Lezingen gehouden in 2011. 1e op 9 maart en de 2e op 30 maart 2011
De Vereniging voor Oudheidkunde te Lichtenvoorde heeft in de maand maart een 2 tal lezingen georganiseerd die veel lof hebben gekregen van de bezoekers. Op 9 maart gaf emeritus hoogleraar Jos Lankveld een lezing met de titel: “Zuivelfabrieken kwamen en gingen”. Allereerst werden de melkproductie, het melkeiwit en de melkvetgehaltes van de koe aan het eind van de 19e eeuw vergeleken met een eeuw later en dan blijkt er een fenomenale verbetering te zijn opgetreden. Een melkproductie die ongeveer 300 % is gestegen, plus een stijging van ongeveer 50 % van melkeiwit en melkvet. Enerzijds bereikt door foktechnische ingrepen met het accent op selectie, anderzijds door verbeteringen van voeding en omgevingsfactoren. In vaktermen: verbeteringen in genotype en milieu. Daarna werd een overzicht gepresenteerd van de oprichting van hoofdzakelijk coöperatieve zuivelfabrieken in de Achterhoek en de Liemers. Zuivelfabrieken die in de 2e helft van de 20e eeuw net zo snel van het toneel verdwenen als ze rond 1900 waren opgericht. Zo ook de zuivelfabriek in Lichtenvoorde. Van de vele bezoekers van deze lezing hadden een aantal, vooral oud werknemers, gehoopt op meer beeldmateriaal. Voor deze groep de prettige mededeling dat de V.O.L. in het komend najaar dan wel volgend voorjaar een tentoonstelling gaat inrichten met als onderwerp “ZUIVEL” , waar naast een groot aantal attributen ook de nodige beelden zullen worden getoond. Voor vrijwel alle aanwezigen was de ontstaansgeschiedenis van “melkwol”, één van de eerste kunstvezels, een eye-opener.
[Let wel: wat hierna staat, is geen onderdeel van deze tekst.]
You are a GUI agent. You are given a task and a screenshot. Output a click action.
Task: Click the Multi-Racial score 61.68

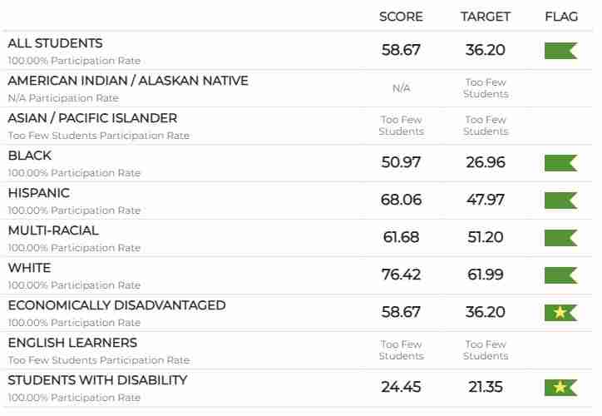[401, 237]
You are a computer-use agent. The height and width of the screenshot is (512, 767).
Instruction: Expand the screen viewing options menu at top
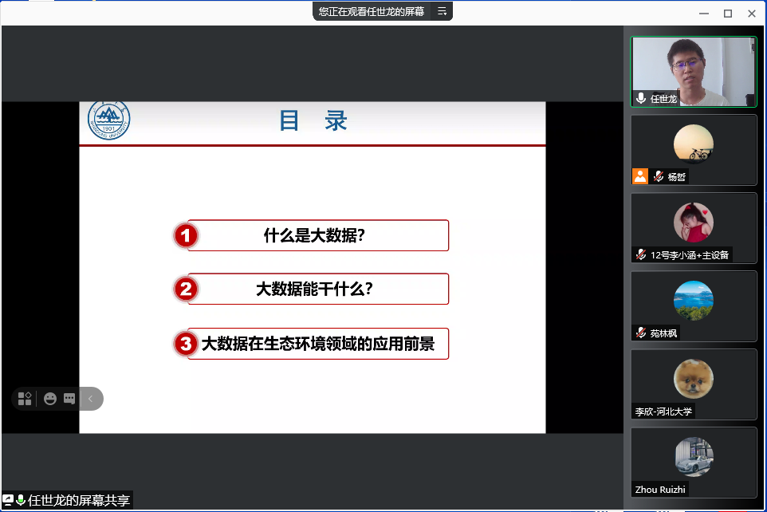[x=442, y=11]
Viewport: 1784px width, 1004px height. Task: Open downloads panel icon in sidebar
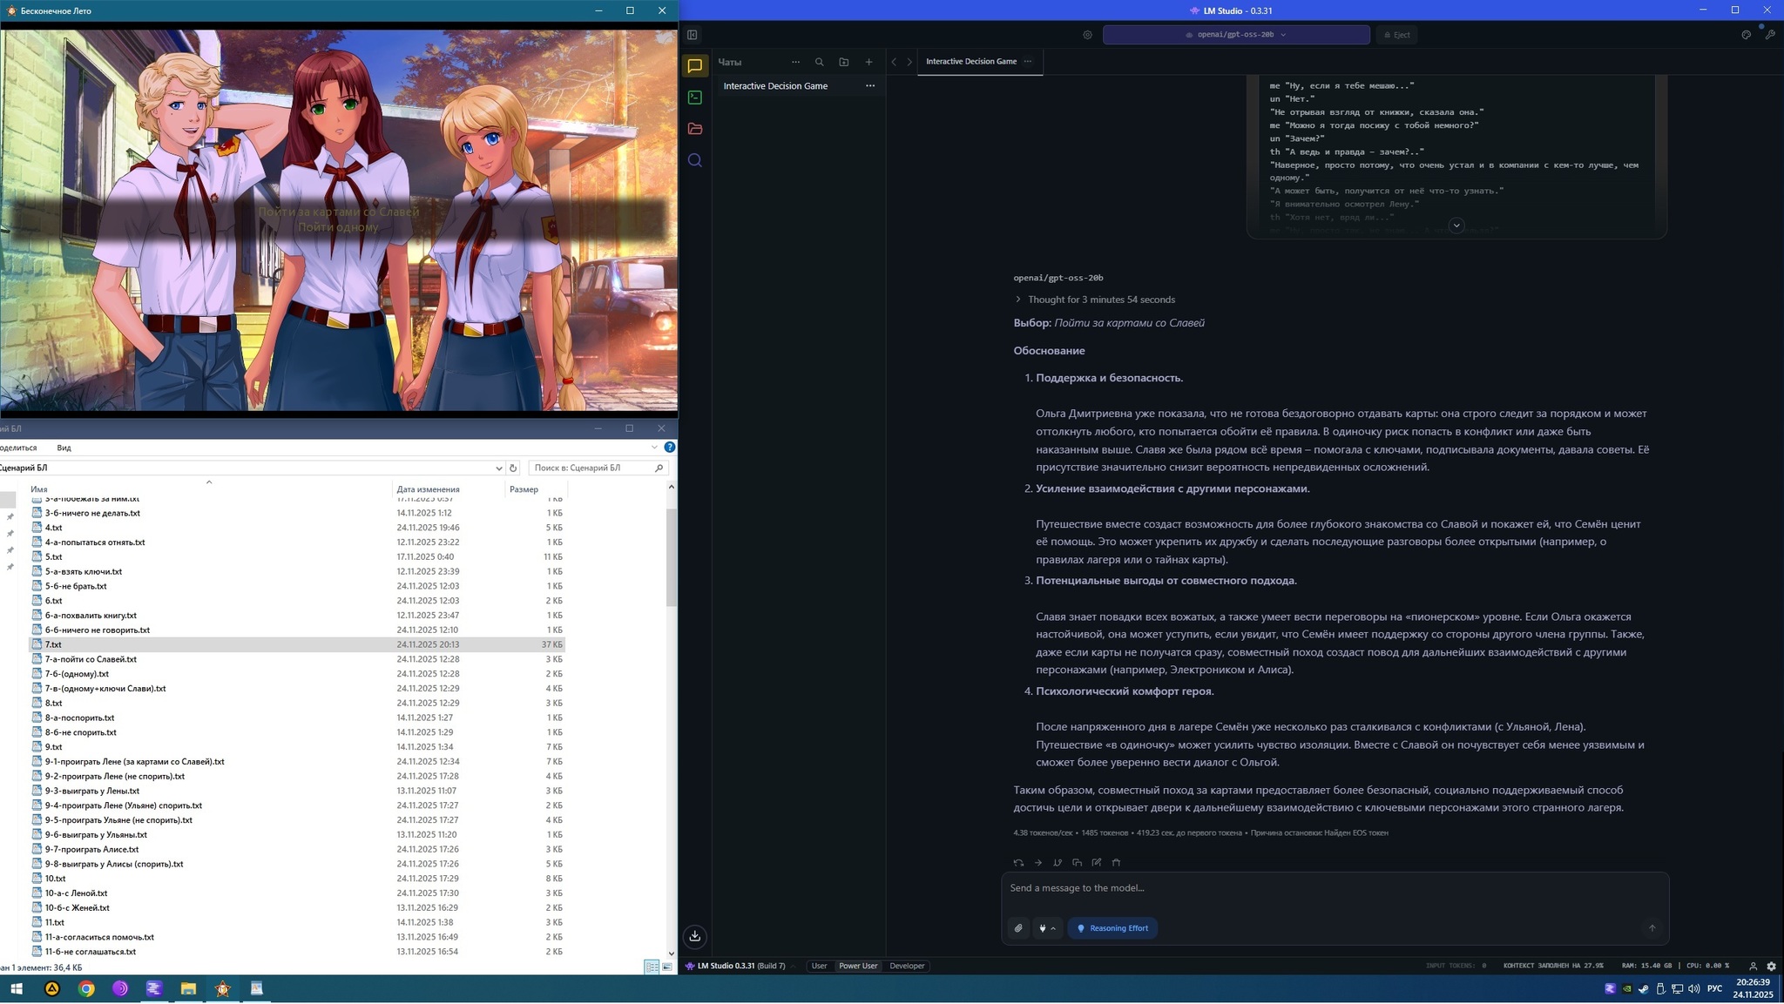(x=694, y=936)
Op 30 maart volgde Jan Berendsen uit Doetinchem met een verhaal over “Wasserburgen” bij onze oosterburen in het Münsterland. Al spoedig bleek dat de V.O.L. met deze inleider een rasverteller had binnen gehaald met een encyclopedische kennis omtrent kastelen, burchten en versterkte boerderijen. Aan de hand van een honderdtal dia's werden we ingewijd in de ontstaansgeschiedenis van burchten, hun functie als veilige haven voor de bewoners, maar ook hun functie van aanjager van de locale economie omdat een “Freiheit” bij die burchten ontstond. Die Freiheit bestond in eerste instantie uit een aantal huizen, maar kon zelfs uitgroeien tot een dorp of stad. Slechts enkele kastelen beschikten over een “ROEPSTEEN”, een opening in de kasteelmuur met de afbeelding van een hoofd, waardoor de bezoeker kon spreken met de bewaking van een kasteel.
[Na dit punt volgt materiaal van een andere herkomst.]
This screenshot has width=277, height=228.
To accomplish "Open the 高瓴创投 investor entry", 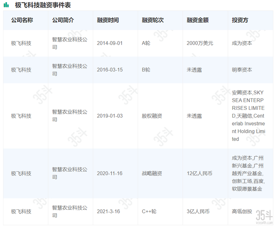I will [242, 212].
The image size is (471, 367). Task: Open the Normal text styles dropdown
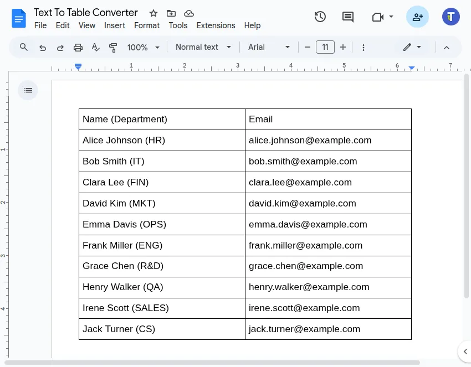pyautogui.click(x=203, y=47)
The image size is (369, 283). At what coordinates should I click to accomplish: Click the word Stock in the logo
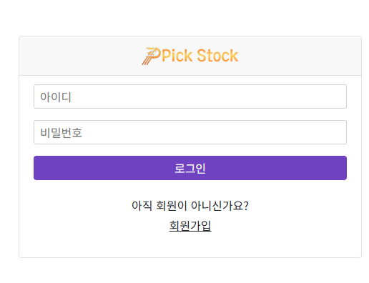point(217,56)
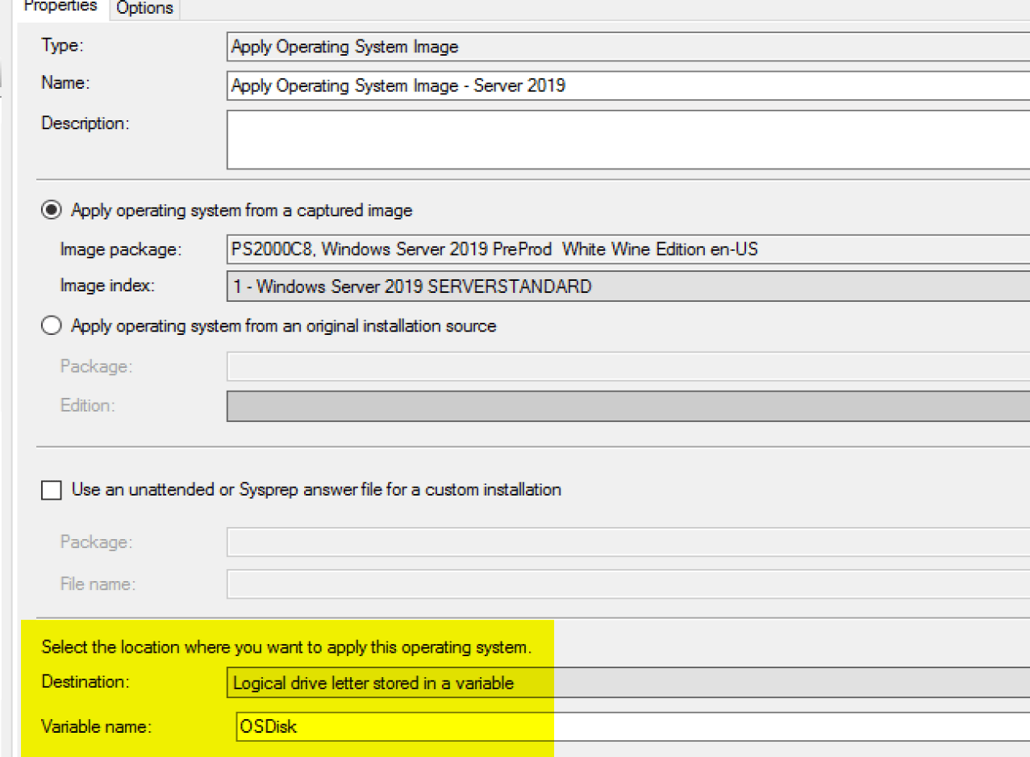Click the 'Image package:' label
Viewport: 1030px width, 757px height.
120,250
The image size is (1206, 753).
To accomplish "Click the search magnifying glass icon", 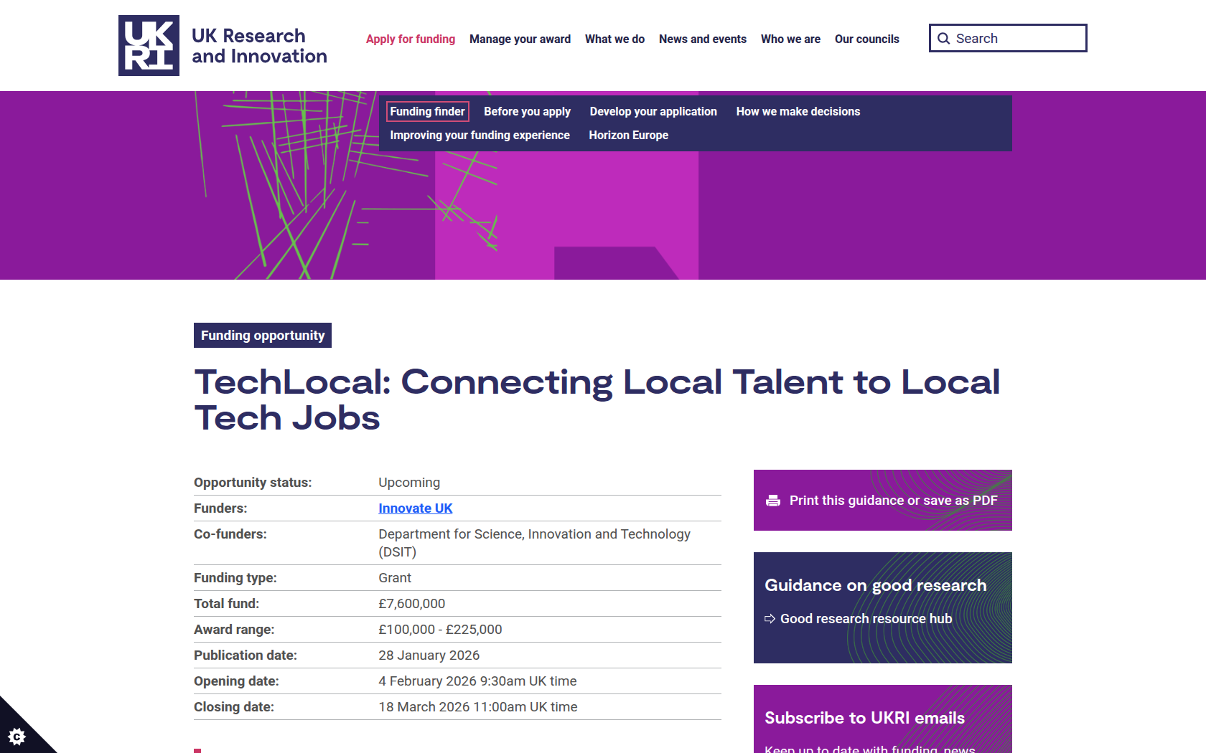I will point(944,39).

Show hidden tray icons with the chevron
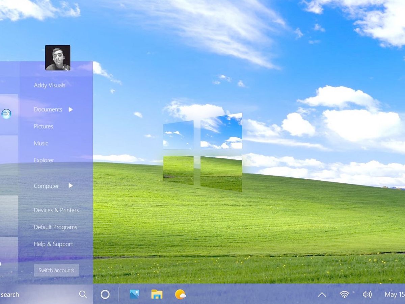[322, 295]
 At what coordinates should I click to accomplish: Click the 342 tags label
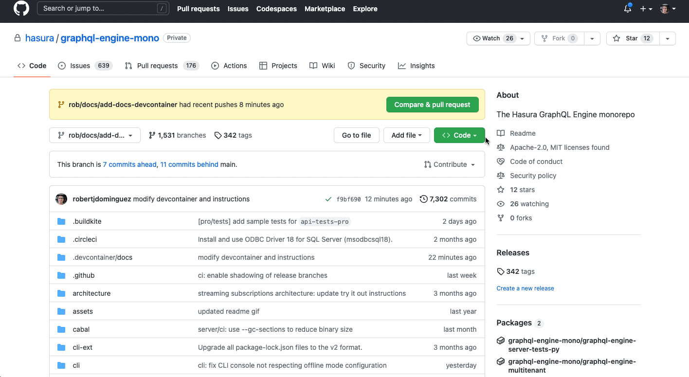pyautogui.click(x=233, y=135)
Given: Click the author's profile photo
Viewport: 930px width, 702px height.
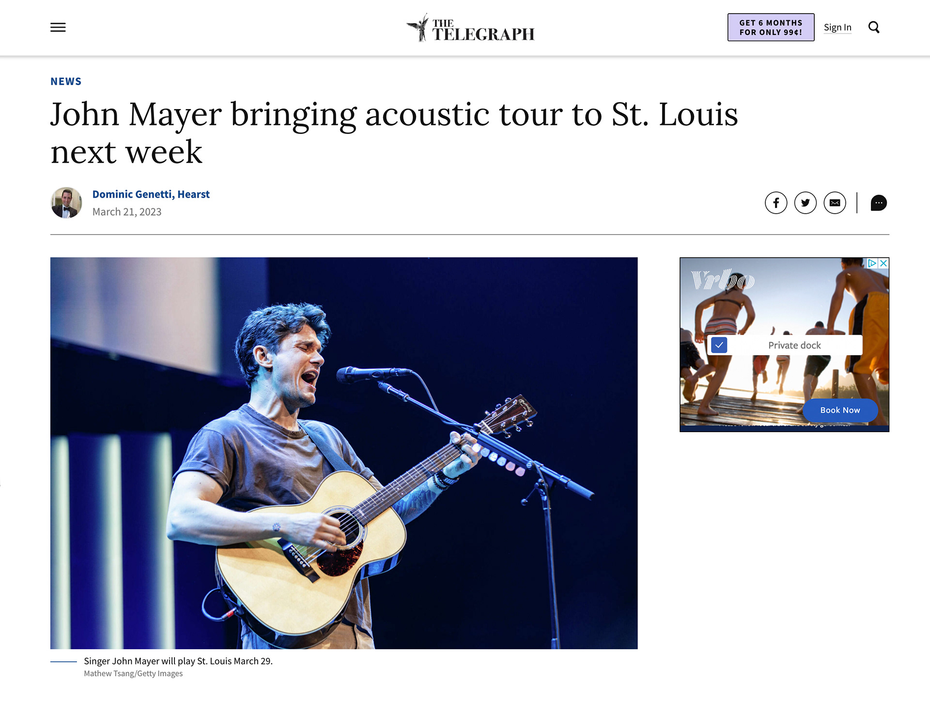Looking at the screenshot, I should 66,203.
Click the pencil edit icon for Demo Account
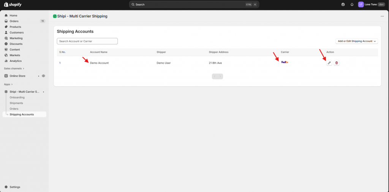 [329, 63]
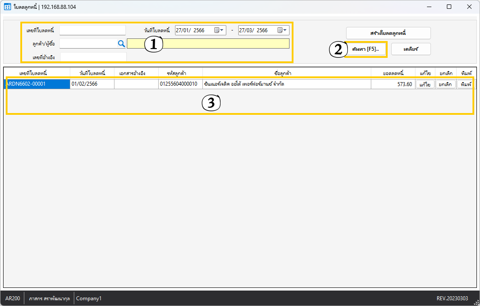Select the ARDN6602-00001 credit note cell
The width and height of the screenshot is (480, 306).
[x=37, y=84]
Jan Berendsen voerde ons verder in oostelijke richting tot Munster, waarna de zuidelijke richting werd ingeslagen om vervolgens westwaarts, langs Raesfeld en Anholt, weer in de Achterhoek terug te keren. Uitvoerig werd stilgestaan bij de in 777 na Chr, ingewijde priester Ludger, die ook in onze streek veel invloed heeft gehad. In Billerbeck is ter zijner nagedachtenis een standbeeld opgericht.
Veel kastelen zijn in de loop der tijd verwoest en weer opgebouwd. Sommige hebben een maatschappelijke functie gekregen, enkele zijn nog privé bezit en worden als zodanig bewoond, terwijl er ook een aantal zijn waar alleen de buitenkant is gerestaureerd. Vrijwel alle kastelen beschikken over tuinen, die afhankelijk van de welstand van de eigenaar in grootte en rijkdom verschillen. Zo beschikt het kasteel in Lembeck over een rododendron- tuin met wel 60 verschillende variëteiten.